### Written problem:
Turn the records into a numbered list, starting at the line that contains "Click the Sparrow pet name heading" and ending after the line that contains "tap(15, 199)". Include both of those lines and drop any blank ones.

### Material for this task:
================
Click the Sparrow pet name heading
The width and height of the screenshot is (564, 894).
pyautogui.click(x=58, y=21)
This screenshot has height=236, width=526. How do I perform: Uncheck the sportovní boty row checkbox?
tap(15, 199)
================
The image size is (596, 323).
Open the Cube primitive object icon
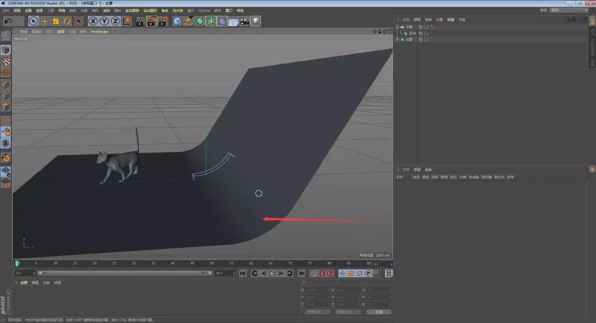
================
### Exercise output:
1. Click the Sparrow pet name heading
2. The width and height of the screenshot is (564, 894).
3. pyautogui.click(x=58, y=21)
4. This screenshot has height=236, width=526. How do I perform: Uncheck the sportovní boty row checkbox?
5. tap(15, 199)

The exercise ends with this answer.